By Healthcare Finance Staff

A new report from the Health Performance Management Institute says employers should self-insure if they want to provide the most cost-effective health benefits to their employees.

To fully realize the potential savings in self-insurance, however, employers should actively measure the performance of their plans in meeting healthcare objectives and manage health risks within their employee population, according to the report "Governance, Risk and Compliance Management Strategies for Self-Insured Health Plans."

[See also: Report: Insurers, brokers are hindering healthcare cost reductions; New report from HPM Institute breaks down health reform's new grandfather clause]

"Many companies have to deal with insurance premiums that rise 9 (percent) to 10 percent a year," said George Pantos, executive director of the HPM Institute. "But firms that opt to self-insure (health benefits) can avoid the double-digit premium increases that plague conventional insurance – and regain control over their health benefits."

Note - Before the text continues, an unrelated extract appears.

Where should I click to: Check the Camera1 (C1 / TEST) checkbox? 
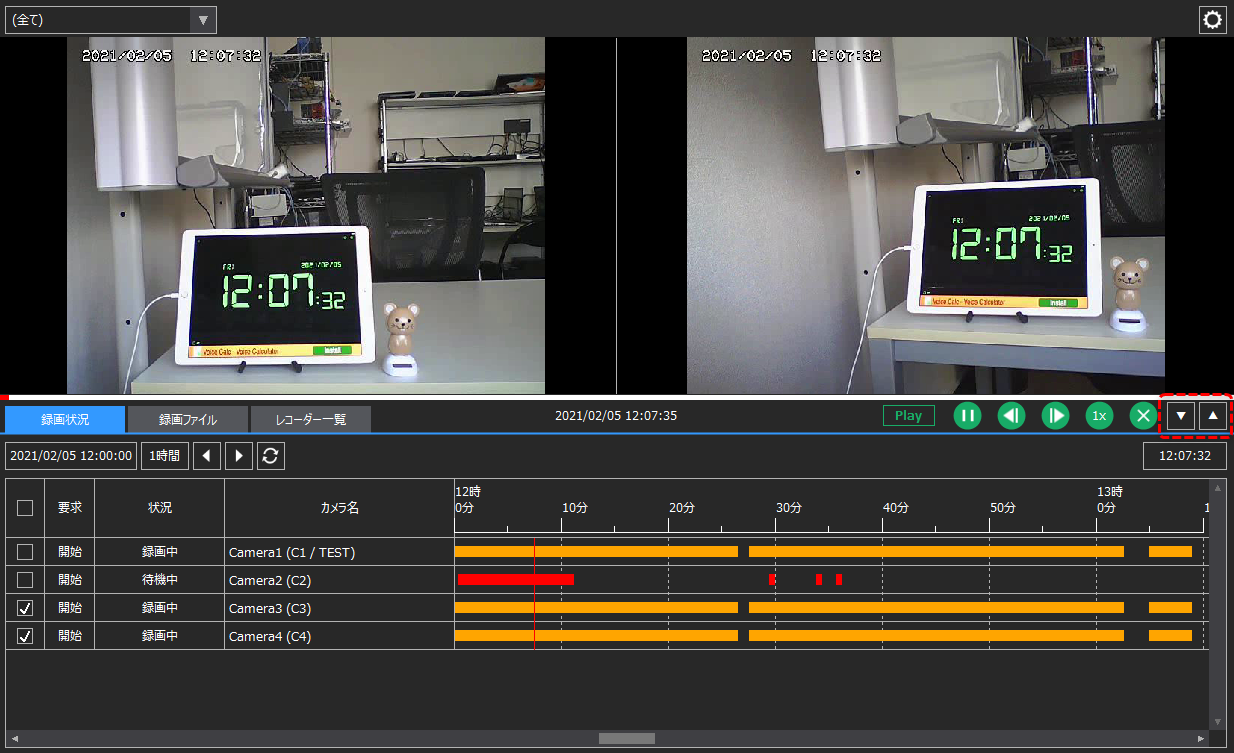pyautogui.click(x=24, y=551)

An active strategy for health performance management can help self-insured companies in three areas:

  1. Governance. This requires the active engagement of business units beyond human resources – strategic planners, financial and operations executives and the IT group.
  2. Risk. Self-insured firms must manage their own risk, so access to real-time data that is tied to the plan is imperative.
  3. Compliance. Although corporations have dedicated resources to compliance activities, an HPM system is automated and therefore can deliver those required reports as an ancillary function. In this way, organizations can generate the necessary documentation for auditors, regulators and others without devoting valuable resources to that single function.

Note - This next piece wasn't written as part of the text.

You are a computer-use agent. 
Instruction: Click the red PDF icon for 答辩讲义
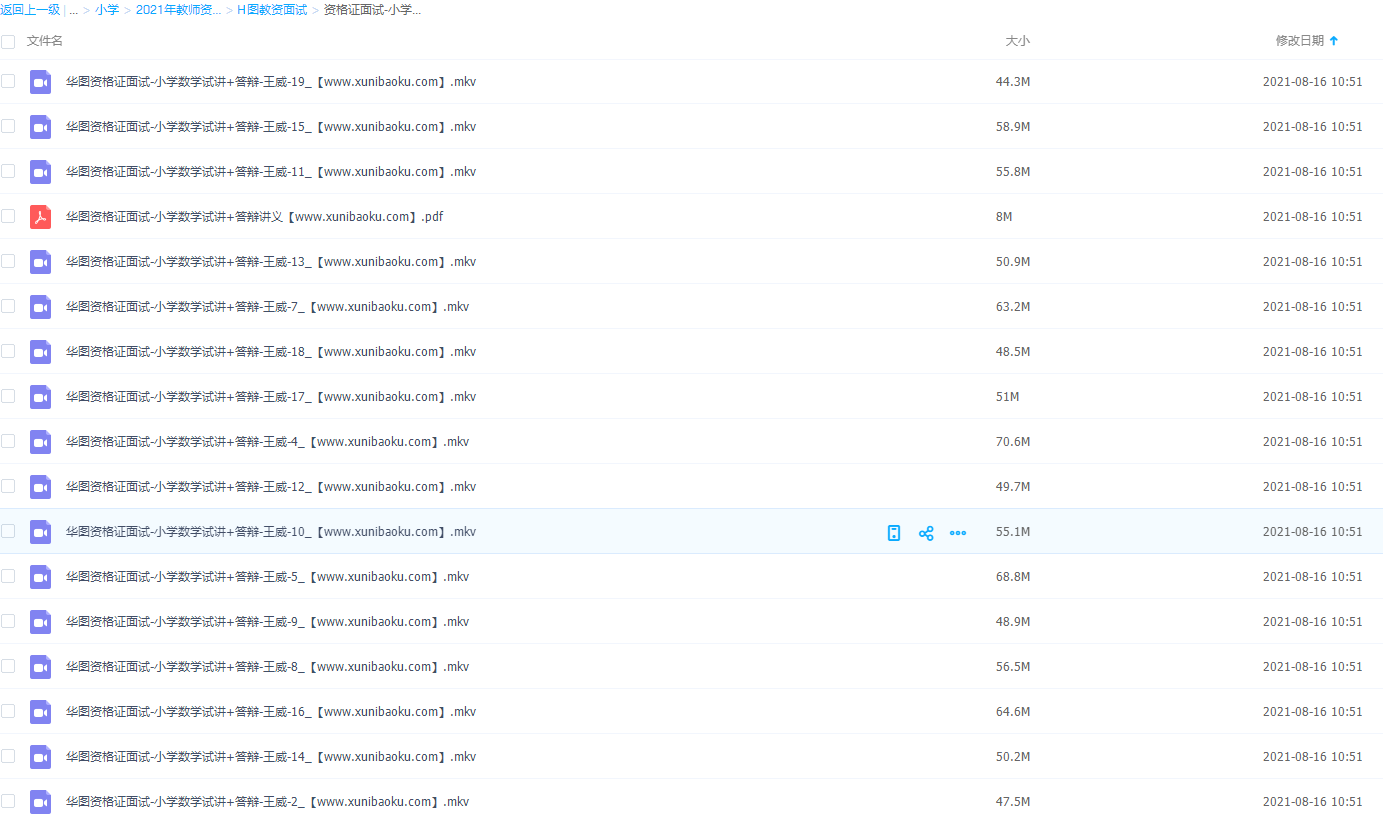40,217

"By putting the right people, processes and technology in place around each of those areas, companies can cut costs, reduce risk, improve governance and compliance, achieve strategic insight into potential risks and improve the health of their employees," said Stuart Hersch, president and CEO of Cantor LifeMarkets.

Todd C. Thompson, CTO for Lockheed Martin's  financial services and human capital line of business, noted that to properly manage a self-insured program, employers need to have sophisticated internal processes that allow employers to achieve the aim of reducing costs while improving the healthcare outcomes of their employees.

"We have to develop procedures for actively monitoring the use of healthcare management resources and to establish guidelines (governance) on how frequently we assess the services that are being provided," he said. "And finally, we have to be prepared to adjust these strategies as we better understand the needs of our constituency. The bottom line is that the more proactively and responsibly these programs are governed and managed, the more effectively they can be targeted and executed to deliver value."